TASK STATEMENT — From the records below, set down exactly the lines starting with the line that contains "Task: Tap the" and going on through the line that contains "Click the frequency". Nothing else is wanted.
□ □ □ □
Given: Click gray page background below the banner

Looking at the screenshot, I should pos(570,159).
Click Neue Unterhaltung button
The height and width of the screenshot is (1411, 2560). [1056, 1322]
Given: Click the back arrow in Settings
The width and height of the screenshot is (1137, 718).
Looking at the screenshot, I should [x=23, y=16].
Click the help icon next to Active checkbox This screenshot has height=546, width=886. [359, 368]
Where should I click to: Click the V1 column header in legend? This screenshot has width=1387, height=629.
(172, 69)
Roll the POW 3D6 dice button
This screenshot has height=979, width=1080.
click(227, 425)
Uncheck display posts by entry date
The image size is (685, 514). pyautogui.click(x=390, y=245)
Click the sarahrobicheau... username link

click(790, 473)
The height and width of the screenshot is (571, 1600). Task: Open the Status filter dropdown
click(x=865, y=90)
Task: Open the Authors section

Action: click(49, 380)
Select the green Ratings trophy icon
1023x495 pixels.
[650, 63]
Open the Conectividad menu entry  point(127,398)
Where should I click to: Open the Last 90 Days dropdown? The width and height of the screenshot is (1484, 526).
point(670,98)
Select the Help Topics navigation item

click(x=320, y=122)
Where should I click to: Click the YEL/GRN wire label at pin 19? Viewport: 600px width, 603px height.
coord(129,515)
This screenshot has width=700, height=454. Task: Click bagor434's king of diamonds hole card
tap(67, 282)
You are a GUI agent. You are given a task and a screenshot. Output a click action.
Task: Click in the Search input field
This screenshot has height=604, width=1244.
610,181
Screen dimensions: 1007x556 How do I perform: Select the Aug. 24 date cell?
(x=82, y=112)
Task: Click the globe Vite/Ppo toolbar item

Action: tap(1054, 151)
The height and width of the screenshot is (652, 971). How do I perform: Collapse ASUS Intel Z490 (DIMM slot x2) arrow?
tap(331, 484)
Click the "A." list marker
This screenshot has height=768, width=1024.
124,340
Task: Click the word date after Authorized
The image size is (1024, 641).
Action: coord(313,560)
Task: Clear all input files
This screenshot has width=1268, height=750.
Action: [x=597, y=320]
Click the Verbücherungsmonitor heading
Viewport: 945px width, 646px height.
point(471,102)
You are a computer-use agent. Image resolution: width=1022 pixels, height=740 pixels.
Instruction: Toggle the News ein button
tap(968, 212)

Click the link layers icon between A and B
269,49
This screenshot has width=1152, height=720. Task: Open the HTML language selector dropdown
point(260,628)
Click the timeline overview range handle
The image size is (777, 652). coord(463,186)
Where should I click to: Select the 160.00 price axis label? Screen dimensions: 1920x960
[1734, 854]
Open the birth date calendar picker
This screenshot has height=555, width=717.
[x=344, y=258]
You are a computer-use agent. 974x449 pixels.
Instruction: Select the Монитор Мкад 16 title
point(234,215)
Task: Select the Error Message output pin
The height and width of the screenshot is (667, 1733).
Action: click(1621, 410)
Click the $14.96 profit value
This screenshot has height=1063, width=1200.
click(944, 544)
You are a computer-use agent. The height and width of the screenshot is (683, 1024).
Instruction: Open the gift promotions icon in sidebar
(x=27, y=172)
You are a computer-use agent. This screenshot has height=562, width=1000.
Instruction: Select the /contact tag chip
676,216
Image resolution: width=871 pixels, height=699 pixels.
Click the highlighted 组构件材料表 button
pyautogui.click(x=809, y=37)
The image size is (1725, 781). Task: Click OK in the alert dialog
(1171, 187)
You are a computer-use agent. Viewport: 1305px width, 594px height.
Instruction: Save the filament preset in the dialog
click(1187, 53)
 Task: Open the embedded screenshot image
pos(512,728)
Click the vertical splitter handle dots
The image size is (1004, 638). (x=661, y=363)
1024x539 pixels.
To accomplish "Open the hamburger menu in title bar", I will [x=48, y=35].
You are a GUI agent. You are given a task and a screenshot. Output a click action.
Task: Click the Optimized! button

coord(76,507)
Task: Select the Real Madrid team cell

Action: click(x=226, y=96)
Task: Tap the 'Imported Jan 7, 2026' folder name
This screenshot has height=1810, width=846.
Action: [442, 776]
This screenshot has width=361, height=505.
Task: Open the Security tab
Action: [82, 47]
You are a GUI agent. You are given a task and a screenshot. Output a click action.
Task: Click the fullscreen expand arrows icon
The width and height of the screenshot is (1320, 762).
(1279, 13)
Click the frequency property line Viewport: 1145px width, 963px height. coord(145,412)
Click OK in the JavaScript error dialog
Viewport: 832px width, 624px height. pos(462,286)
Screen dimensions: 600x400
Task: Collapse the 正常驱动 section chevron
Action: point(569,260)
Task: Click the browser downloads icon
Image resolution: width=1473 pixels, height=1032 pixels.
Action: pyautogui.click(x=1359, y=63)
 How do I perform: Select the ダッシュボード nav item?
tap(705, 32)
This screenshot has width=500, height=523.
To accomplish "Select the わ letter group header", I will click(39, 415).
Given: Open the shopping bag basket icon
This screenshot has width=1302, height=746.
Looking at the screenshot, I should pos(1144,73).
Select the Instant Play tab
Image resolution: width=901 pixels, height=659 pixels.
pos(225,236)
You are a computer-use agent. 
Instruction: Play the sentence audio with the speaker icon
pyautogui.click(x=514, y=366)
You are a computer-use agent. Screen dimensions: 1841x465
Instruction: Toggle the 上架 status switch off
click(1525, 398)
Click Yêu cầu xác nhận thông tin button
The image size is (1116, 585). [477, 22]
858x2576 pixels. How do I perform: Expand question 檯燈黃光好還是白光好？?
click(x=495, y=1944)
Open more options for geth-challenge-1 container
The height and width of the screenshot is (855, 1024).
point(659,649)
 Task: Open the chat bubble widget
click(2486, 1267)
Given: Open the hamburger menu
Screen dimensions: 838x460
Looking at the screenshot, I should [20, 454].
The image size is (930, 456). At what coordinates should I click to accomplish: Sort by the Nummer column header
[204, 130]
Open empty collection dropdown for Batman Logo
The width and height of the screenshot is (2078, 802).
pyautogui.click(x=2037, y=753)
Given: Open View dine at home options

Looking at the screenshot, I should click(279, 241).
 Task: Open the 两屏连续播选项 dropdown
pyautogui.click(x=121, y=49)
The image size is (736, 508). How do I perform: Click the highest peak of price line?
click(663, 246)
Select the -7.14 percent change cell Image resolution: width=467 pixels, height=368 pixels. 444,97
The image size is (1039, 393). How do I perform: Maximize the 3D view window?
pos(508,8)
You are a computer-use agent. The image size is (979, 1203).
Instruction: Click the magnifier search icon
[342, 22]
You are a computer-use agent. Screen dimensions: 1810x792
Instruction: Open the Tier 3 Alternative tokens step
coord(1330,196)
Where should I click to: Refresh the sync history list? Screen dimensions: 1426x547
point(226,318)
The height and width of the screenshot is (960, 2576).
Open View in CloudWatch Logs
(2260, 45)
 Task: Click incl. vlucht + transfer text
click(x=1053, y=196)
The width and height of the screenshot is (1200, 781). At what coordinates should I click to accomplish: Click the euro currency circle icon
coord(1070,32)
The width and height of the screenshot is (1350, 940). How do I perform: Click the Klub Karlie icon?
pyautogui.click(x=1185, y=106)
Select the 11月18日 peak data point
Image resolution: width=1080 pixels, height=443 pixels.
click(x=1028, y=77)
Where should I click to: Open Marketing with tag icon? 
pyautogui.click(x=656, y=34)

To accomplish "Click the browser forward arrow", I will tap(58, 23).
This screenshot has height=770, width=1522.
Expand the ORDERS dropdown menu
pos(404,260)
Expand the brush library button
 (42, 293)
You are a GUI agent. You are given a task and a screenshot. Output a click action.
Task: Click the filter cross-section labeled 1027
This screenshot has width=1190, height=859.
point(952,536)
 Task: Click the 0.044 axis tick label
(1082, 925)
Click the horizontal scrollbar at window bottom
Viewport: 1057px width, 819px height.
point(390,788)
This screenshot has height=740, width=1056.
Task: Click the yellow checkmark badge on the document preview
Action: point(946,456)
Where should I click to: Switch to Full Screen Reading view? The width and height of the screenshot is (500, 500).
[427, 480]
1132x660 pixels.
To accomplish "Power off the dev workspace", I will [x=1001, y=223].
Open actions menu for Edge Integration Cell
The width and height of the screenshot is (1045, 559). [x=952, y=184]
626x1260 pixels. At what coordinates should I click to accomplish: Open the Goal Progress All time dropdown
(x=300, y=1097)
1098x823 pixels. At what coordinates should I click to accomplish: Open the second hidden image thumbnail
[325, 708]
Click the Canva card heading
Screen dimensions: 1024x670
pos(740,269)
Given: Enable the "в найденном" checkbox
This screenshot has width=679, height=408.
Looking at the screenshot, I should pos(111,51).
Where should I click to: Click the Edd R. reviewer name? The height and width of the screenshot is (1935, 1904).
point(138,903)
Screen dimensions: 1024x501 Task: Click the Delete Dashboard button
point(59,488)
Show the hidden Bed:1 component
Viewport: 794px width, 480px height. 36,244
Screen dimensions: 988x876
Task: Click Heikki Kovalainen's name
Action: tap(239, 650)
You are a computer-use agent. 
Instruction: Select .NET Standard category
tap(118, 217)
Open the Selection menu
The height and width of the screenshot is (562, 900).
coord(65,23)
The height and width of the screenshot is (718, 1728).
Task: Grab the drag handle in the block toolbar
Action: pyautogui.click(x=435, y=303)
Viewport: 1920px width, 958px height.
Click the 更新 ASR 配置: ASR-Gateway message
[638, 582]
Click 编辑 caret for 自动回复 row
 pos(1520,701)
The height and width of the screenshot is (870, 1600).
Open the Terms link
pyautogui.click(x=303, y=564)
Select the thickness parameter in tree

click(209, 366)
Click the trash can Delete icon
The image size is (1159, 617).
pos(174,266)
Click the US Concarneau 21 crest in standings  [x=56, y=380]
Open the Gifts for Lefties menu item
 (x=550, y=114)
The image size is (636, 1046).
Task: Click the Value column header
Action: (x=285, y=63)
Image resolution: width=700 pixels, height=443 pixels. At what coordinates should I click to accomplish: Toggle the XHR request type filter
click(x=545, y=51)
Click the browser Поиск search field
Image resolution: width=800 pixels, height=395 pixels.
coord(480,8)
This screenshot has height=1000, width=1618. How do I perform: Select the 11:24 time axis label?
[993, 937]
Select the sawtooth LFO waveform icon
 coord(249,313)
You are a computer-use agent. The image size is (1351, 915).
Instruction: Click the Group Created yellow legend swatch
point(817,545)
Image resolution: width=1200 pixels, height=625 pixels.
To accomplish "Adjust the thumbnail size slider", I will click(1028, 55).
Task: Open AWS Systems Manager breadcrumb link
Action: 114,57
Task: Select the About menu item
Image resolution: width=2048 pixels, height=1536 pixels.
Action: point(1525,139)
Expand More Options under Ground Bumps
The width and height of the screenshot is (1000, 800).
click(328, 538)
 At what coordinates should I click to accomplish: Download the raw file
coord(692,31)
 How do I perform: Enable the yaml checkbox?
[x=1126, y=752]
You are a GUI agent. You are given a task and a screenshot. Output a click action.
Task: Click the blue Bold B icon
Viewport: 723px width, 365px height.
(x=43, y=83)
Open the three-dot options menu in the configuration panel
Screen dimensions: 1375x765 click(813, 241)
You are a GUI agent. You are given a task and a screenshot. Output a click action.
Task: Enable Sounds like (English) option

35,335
□ □ □ □
FINISHED EXERCISE —
Task: Tap the 'Imported Jan 7, 2026' folder name
This screenshot has height=1810, width=846.
Action: [442, 776]
This screenshot has width=361, height=505.
Task: Open the Security tab
Action: [82, 47]
You are a GUI agent. You are given a task and a screenshot. Output a click action.
Task: Click the fullscreen expand arrows icon
The width and height of the screenshot is (1320, 762).
(1279, 13)
Click the frequency property line Viewport: 1145px width, 963px height. coord(145,412)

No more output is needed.